▸ **ASSIGNMENT**:
Lines to restate from the data below: from the one containing "Click the green" to the one containing "Given: Go back using the back arrow", both included. Give them again exactly, and only them.

Records from a data source:
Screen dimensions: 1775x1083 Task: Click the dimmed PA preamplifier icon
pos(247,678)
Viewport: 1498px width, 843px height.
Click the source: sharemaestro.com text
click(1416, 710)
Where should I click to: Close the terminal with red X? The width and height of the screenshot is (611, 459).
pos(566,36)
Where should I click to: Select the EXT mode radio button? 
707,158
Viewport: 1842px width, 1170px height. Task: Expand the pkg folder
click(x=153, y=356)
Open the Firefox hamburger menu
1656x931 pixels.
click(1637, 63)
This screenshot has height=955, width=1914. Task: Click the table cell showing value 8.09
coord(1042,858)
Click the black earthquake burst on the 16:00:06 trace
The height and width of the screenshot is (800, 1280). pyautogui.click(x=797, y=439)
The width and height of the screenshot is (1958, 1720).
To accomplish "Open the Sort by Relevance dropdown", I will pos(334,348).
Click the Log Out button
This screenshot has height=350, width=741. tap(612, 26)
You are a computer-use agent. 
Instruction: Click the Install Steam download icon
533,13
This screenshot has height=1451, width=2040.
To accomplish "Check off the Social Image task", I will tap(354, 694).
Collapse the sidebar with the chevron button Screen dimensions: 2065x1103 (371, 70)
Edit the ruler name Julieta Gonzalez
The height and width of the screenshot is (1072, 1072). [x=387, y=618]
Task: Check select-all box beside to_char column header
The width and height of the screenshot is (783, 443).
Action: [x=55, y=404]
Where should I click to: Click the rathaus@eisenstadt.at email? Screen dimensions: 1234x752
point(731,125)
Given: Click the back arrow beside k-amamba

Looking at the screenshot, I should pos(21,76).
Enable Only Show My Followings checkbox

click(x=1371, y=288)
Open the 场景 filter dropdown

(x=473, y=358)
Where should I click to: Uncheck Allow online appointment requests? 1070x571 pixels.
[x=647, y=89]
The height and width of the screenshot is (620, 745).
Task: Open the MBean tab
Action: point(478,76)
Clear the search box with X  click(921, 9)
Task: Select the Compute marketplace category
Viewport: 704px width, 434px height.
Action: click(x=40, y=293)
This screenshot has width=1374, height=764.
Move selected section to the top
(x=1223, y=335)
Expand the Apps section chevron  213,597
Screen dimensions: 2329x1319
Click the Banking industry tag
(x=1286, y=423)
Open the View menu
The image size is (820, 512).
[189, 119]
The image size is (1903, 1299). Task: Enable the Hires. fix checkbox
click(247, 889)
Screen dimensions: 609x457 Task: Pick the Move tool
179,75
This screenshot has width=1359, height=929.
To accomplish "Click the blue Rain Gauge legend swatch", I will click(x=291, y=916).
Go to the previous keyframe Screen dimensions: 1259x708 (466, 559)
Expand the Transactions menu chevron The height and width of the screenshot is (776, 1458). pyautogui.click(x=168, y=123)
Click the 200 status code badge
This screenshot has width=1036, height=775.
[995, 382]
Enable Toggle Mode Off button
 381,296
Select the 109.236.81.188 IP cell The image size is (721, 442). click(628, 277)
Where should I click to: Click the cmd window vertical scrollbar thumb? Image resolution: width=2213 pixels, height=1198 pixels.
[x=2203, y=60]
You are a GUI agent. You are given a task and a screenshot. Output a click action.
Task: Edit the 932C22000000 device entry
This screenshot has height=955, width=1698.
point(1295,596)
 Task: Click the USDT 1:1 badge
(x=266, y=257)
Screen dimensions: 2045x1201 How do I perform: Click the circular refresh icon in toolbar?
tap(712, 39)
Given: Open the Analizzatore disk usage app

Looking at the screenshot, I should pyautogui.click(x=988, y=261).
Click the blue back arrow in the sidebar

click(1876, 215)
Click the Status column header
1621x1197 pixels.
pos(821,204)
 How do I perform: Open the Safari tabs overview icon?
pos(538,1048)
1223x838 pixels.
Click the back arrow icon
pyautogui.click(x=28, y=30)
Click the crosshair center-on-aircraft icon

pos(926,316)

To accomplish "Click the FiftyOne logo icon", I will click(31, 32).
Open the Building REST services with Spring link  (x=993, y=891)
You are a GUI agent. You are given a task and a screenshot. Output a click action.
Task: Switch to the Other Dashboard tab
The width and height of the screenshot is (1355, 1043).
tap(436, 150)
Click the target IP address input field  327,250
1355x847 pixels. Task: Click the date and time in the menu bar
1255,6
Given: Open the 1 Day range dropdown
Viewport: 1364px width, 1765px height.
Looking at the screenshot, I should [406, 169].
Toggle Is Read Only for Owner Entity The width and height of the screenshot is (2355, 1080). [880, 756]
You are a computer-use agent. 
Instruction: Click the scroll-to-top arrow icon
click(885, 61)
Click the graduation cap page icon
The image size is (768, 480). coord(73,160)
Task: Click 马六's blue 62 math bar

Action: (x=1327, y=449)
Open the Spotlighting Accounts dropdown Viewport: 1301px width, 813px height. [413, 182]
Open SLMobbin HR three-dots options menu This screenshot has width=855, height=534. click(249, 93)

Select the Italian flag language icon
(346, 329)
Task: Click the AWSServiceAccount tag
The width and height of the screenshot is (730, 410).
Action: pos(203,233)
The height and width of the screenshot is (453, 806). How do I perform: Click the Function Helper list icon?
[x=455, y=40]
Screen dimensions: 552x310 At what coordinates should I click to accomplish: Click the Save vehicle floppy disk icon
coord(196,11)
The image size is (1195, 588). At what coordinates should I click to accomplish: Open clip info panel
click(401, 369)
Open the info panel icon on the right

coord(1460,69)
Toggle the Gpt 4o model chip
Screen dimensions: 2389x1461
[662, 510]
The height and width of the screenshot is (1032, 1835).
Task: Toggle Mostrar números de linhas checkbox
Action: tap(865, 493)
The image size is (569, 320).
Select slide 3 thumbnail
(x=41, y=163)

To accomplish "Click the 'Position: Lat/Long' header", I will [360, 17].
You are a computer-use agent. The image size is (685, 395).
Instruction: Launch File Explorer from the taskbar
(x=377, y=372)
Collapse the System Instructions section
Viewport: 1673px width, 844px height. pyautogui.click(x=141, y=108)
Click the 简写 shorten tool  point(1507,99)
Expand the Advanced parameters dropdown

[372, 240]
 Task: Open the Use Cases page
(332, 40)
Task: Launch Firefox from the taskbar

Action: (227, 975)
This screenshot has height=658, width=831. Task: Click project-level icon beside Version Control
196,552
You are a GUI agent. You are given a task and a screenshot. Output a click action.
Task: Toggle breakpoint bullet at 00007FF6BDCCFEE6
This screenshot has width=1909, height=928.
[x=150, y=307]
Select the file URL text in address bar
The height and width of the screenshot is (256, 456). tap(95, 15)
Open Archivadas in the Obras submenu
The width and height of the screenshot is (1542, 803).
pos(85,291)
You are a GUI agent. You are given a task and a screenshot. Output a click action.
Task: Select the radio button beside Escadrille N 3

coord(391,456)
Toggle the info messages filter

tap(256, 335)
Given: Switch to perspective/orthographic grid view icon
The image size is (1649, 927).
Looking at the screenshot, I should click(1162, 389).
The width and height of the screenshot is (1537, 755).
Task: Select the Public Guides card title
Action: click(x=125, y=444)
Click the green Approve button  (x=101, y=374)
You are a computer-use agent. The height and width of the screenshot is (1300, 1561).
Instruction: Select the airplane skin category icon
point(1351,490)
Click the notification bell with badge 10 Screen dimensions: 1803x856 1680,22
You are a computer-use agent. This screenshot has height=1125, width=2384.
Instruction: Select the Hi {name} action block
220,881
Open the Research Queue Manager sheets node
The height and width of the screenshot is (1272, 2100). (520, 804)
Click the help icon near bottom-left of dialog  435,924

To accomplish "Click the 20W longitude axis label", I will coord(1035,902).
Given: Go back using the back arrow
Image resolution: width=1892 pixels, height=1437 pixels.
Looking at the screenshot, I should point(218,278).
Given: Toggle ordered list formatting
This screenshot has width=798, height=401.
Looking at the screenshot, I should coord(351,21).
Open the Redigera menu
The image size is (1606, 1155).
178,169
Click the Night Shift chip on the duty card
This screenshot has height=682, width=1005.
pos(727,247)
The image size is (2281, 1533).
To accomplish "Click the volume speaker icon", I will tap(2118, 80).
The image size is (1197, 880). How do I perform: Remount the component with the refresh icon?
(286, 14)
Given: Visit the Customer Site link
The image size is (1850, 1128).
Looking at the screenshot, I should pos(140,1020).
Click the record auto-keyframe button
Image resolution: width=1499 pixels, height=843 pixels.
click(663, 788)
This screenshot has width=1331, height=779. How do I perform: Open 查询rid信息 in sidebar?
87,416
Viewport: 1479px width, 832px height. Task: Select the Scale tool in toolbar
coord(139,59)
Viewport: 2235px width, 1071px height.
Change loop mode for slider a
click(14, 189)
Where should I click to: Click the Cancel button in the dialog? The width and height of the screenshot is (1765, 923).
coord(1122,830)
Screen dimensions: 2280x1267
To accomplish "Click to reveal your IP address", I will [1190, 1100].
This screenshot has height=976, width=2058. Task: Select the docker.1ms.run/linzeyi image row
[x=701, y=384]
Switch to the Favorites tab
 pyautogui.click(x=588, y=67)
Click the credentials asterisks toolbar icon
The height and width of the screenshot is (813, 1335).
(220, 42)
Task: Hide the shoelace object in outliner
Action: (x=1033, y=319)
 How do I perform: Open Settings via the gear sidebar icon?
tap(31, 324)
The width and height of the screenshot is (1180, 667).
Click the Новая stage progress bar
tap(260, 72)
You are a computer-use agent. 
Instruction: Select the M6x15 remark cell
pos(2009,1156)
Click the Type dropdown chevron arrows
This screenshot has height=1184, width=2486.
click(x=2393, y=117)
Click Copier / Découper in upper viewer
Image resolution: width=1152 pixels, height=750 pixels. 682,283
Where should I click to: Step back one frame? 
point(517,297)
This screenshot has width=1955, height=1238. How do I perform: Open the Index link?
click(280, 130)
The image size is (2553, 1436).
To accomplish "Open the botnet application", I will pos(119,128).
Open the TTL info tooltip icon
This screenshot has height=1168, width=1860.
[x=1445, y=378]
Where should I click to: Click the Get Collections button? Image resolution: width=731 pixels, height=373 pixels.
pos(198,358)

▸ **YOUR SOLUTION**:
Click the green Approve button  (x=101, y=374)
You are a computer-use agent. The height and width of the screenshot is (1300, 1561).
Instruction: Select the airplane skin category icon
point(1351,490)
Click the notification bell with badge 10 Screen dimensions: 1803x856 1680,22
You are a computer-use agent. This screenshot has height=1125, width=2384.
Instruction: Select the Hi {name} action block
220,881
Open the Research Queue Manager sheets node
The height and width of the screenshot is (1272, 2100). (520, 804)
Click the help icon near bottom-left of dialog  435,924

To accomplish "Click the 20W longitude axis label", I will coord(1035,902).
Given: Go back using the back arrow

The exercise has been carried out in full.